Python Trouble understanding recursion (Python)

[mrcleanhands]

I'm trying to understand a function which draws a koch curve using a library which draws (lt = left turn, fd = move forward, t represents an object class).

def koch(t, n):
    if n<3:
        fd(t, n)
        return
    m = n/3.0
    koch(t, m)
    lt(t, 60)
    koch(t, m)
    rt(t, 120)
    koch(t, m)
    lt(t, 60)
    koch(t, m)

So let's say I start with n = 60, then m=20 and it executes koch(t, 20), but it will never get below koch(t,m) as if the number is above 3 then it keep returning to execute itself again. This is the way I see the code:

def koch(t, n):
    if n<3:
        fd(t, n)
        return
    m = n/3.0
    koch(t, m)
   DEAD CODE...

I'm confused what happens at this point. Does it continue executing the code right until the last line and then executes each koch(t,m) call separately?

 

[TylerH]

That's what it looks like to me. Have you ran it?

 

[rcgldr]

If n < 3, then koch() calls fd(), not koch(). Otherwise it sets m = n / 3, and makes calls to koch(m,...) (so m will eventually be < 3).

 

[dkMft]

I'm trying to understand a function which draws a koch curve using a library which draws (lt = left turn, fd = move forward, t represents an object class).

def koch(t, n):
    if n<3:
        fd(t, n)
        return
    m = n/3.0
    koch(t, m)
    lt(t, 60)
    koch(t, m)
    rt(t, 120)
    koch(t, m)
    lt(t, 60)
    koch(t, m)

So let's say I start with n = 60, then m=20 and it executes koch(t, 20), but it will never get below koch(t,m) as if the number is above 3 then it keep returning to execute itself again.

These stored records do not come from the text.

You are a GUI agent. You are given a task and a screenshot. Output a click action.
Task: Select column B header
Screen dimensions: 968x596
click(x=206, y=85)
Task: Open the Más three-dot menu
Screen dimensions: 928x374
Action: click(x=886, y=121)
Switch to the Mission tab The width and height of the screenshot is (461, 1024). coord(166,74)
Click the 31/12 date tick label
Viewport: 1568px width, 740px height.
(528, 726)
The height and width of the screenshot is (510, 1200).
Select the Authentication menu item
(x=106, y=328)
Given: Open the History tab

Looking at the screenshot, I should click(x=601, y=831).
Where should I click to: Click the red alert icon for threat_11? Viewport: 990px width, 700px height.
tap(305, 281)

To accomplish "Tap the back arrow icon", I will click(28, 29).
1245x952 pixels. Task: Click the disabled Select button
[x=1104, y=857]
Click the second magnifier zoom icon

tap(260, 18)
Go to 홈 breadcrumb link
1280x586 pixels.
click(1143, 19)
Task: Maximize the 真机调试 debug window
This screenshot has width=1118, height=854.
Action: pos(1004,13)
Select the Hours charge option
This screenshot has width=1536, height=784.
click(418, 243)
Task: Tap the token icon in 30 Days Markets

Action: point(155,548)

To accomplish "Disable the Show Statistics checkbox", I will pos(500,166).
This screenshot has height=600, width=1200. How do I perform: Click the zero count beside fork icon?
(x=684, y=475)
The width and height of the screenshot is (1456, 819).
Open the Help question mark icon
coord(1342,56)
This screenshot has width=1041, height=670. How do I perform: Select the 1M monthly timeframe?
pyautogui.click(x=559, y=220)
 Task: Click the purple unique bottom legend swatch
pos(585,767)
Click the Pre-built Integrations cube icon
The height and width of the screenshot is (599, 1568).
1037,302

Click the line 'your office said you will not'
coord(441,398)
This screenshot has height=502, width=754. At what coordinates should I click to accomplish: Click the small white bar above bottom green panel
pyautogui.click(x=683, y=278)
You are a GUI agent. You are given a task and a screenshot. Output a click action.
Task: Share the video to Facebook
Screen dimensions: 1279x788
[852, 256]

This is the way I see the code:

def koch(t, n):
    if n<3:
        fd(t, n)
        return
    m = n/3.0
    koch(t, m)
   DEAD CODE...

I'm confused what happens at this point. Does it continue executing the code right until the last line and then executes each koch(t,m) call separately?

If n<3 is your "base case". It is not defined here what fd() does, but the important thing is that the recursion tree for Koch() stops here. During the execution of Koch() n will never grow, so you are guaranteed that the base case will be hit at some point.

The code below koch(t,m) is not dead code! The recursion tree for Koch(t,m) just needs to bottom out and hit its own base case before returning. Once it does the execution continues as expected, with more Koch() calls and more recursions. They will eventually all stop though.

Edit: To help you visualize what happens, draw a tree for the execution of Koch() with relatively simple values.

Let's say we start with n = 18. Your tree will have a top-most node, where n = 18. Below it will be four nodes connected with lines, each with n = 18/3 = 6. Now each of those four nodes will again have four children (so 4*4=16 children at level 2) and n = 2. Now the tree stops, since n < 3.

To follow the program flow, start at the top and trace the tree down. Start with the leftmost child of the root. Since this child has a leftmost child of its own, trace that line down too. Now you should be at level 2 of the tree in the far left part. What happens now is that the program hits its base case, and starts returning again. So you trace up one node, and follow the line of the second child (the right next to the one you visited before).
This continues until all the child nodes have been visited, in which case you trace back up one level and continue from there with the rest of the un-visited child nodes.

 

[AlephZero]

I think you are confusing "calling the function recursively" with "jumping back to the top of the function". They are not the same thing.

You might want to try running something like this (I'm not a Python user so apologies for any syntax errors!)

def koch18(t, n):
    m = n/3.0
    koch6(t, m)
    lt(t, 60)
    koch6(t, m)
    rt(t, 120)
    koch6(t, m)
    lt(t, 60)
    koch6(t, m)
    return

def koch6(t, n):
    m = n/3.0
    koch2(t, m)
    lt(t, 60)
    koch2(t, m)
    rt(t, 120)
    koch2(t, m)
    lt(t, 60)
    koch2(t, m)
    return

def koch2(t, n):
   fd(t, n)
   return

That code is not recursive. Put some "print" statements so you can see how works when you do "koch18(t,18)".

That version of the code isn't very clever, because obviously "koch18" and "koch6" are almost exactly the same. The point of the recursive version is that you can replace them (and every other "koch..." function) with just ONE function, which calls itself.

Put some print statements in the original version, and compare what "koch(t, 18)" and "koch18(t,18)" do.